§ **Work instructions**: Give back every line of the data, word for word.

===============

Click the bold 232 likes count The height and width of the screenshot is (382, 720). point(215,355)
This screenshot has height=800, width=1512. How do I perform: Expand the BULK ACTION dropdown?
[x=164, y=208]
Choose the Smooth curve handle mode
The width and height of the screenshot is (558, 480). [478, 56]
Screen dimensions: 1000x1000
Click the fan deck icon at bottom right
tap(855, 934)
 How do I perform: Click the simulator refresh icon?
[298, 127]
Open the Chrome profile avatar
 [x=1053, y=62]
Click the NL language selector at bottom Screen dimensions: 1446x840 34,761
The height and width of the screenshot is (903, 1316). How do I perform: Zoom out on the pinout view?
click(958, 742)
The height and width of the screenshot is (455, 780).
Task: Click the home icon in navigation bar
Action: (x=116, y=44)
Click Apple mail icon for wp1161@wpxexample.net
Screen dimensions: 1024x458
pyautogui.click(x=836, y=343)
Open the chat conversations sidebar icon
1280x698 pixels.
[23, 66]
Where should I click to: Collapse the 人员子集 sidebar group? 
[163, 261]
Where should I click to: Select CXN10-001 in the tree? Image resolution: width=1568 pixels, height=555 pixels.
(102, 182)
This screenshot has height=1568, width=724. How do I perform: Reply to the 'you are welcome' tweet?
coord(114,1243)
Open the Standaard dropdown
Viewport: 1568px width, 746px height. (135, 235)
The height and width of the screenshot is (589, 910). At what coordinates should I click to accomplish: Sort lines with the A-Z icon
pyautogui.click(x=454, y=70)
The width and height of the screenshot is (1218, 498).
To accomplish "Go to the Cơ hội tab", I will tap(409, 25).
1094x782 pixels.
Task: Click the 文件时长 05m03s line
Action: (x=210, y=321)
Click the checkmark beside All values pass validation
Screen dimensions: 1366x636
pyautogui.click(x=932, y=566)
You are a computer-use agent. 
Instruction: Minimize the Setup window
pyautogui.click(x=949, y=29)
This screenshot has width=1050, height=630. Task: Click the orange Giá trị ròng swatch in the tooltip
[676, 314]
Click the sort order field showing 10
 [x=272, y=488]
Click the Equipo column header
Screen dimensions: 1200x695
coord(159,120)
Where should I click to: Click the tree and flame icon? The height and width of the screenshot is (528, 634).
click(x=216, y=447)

===============

§ **The completed task**:
Click the bold 232 likes count The height and width of the screenshot is (382, 720). point(215,355)
This screenshot has height=800, width=1512. How do I perform: Expand the BULK ACTION dropdown?
[x=164, y=208]
Choose the Smooth curve handle mode
The width and height of the screenshot is (558, 480). [478, 56]
Screen dimensions: 1000x1000
Click the fan deck icon at bottom right
tap(855, 934)
 How do I perform: Click the simulator refresh icon?
[298, 127]
Open the Chrome profile avatar
 [x=1053, y=62]
Click the NL language selector at bottom Screen dimensions: 1446x840 34,761
The height and width of the screenshot is (903, 1316). How do I perform: Zoom out on the pinout view?
click(958, 742)
The height and width of the screenshot is (455, 780).
Task: Click the home icon in navigation bar
Action: (x=116, y=44)
Click Apple mail icon for wp1161@wpxexample.net
Screen dimensions: 1024x458
pyautogui.click(x=836, y=343)
Open the chat conversations sidebar icon
1280x698 pixels.
[23, 66]
Where should I click to: Collapse the 人员子集 sidebar group? 
[163, 261]
Where should I click to: Select CXN10-001 in the tree? Image resolution: width=1568 pixels, height=555 pixels.
(102, 182)
This screenshot has height=1568, width=724. How do I perform: Reply to the 'you are welcome' tweet?
coord(114,1243)
Open the Standaard dropdown
Viewport: 1568px width, 746px height. (135, 235)
The height and width of the screenshot is (589, 910). At what coordinates should I click to accomplish: Sort lines with the A-Z icon
pyautogui.click(x=454, y=70)
The width and height of the screenshot is (1218, 498).
To accomplish "Go to the Cơ hội tab", I will tap(409, 25).
1094x782 pixels.
Task: Click the 文件时长 05m03s line
Action: (x=210, y=321)
Click the checkmark beside All values pass validation
Screen dimensions: 1366x636
pyautogui.click(x=932, y=566)
You are a computer-use agent. 
Instruction: Minimize the Setup window
pyautogui.click(x=949, y=29)
This screenshot has width=1050, height=630. Task: Click the orange Giá trị ròng swatch in the tooltip
[676, 314]
Click the sort order field showing 10
 [x=272, y=488]
Click the Equipo column header
Screen dimensions: 1200x695
coord(159,120)
Where should I click to: Click the tree and flame icon? The height and width of the screenshot is (528, 634).
click(x=216, y=447)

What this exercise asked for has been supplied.